A spokesperson for the organization stated that they had not been contacted by federal authorities regarding an investigation, and the two franchises that appear to be most at issue declined to comment to the media on the matter.
On September 24, the SEC announced a whistleblower award of almost $4 million to an individual residing in a foreign country. The SEC determined the individual voluntarily provided critical information and continued assistance, which helped the agency bring a successful enforcement action. The SEC now has awarded over $326 million to 59 individuals since 2012.
On September 6, the SEC announced a whistleblower award totaling more than $54 million— $39 million to one (the second-largest award given under the SEC’s whistleblower program) and $15 million to another—for critical information and continued assistance, which helped the agency bring an enforcement action. The redacted order highlights the denial of related-action claims by both claimants and notes an exception made to the “voluntary submission” requirement for claimant two.
According to the order, the SEC denied claimant one’s request for an additional award based on another agency’s related action, because the claimant failed to demonstrate the causal relationship required to establish that the “submission significantly contributed to the success of the [related action].” Specifically, the SEC noted that the claimant’s information was never directly transmitted to the other agency, which relied on the SEC’s order to pursue its action. The SEC rejected the claimant’s argument that providing information directly to another agency would be “at war with Congress’ clear instruction that the identity of a whistleblower must be protected” due to the fact that the other agency may not offer the same anonymity as possible under the SEC’s whistleblower program. The SEC notes that while a whistleblower may choose not to provide the information to another agency themselves, the rules allow for the SEC to transmit the information directly, while requiring the other agency to maintain confidentiality, which was not done in this case.
The SEC also denied claimant two’s related action request, concluding that the claimant should seek an award through the alternative program available from the other agency. The SEC noted that if the claimant were to receive a related-action award there would be the potential that the cumulative award would exceed the 30-percent ceiling established by Congress and would produce an “irrational result” encouraging “multiple ‘bites at the apple’” as it would allow whistleblowers to have multiple opportunities to adjudicate and obtain separate rewards on the same enforcement actions.

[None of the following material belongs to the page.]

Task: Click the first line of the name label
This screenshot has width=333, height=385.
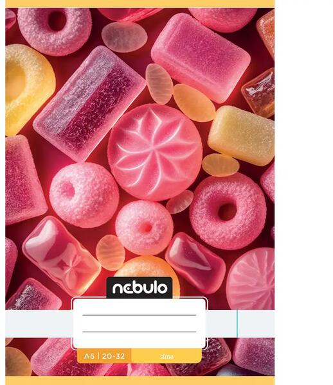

Notably, for claimant two, the redacted order demonstrates that the SEC made an exception to the “voluntary” submission requirements under the rules. Specifically, Rule 21F-4(a)—in order to create an incentive for whistleblowers to proactively provide information about possible violations—requires that a whistleblower “must come forward before the government or regulatory authorities designated in the rule seek information from the whistleblower.” In this instance, it was undisputed that claimant two provided the SEC information after an investigative review by another agency; however, the SEC exercised discretionary authority to grant a limited waiver of Rule 21F-4(a) and permit an award to claimant two. The SEC determined that a limited waiver was appropriate because, although claimant 2 previously “appeared before [the other agency] for an investigative interview” regarding the same violations, at the time of that appearance the claimant was unaware of the information that would ultimately be deemed by the SEC to be the “critical basis” for the whistleblower claim. The SEC concluded that once claimant two became aware of the critical information, they promptly reported it to both agencies, despite no legal obligation to do so and having no other “self-interested motive to come forward,” achieving a primary policy goal of the program to encourage prompt reporting of information about possible securities law violations.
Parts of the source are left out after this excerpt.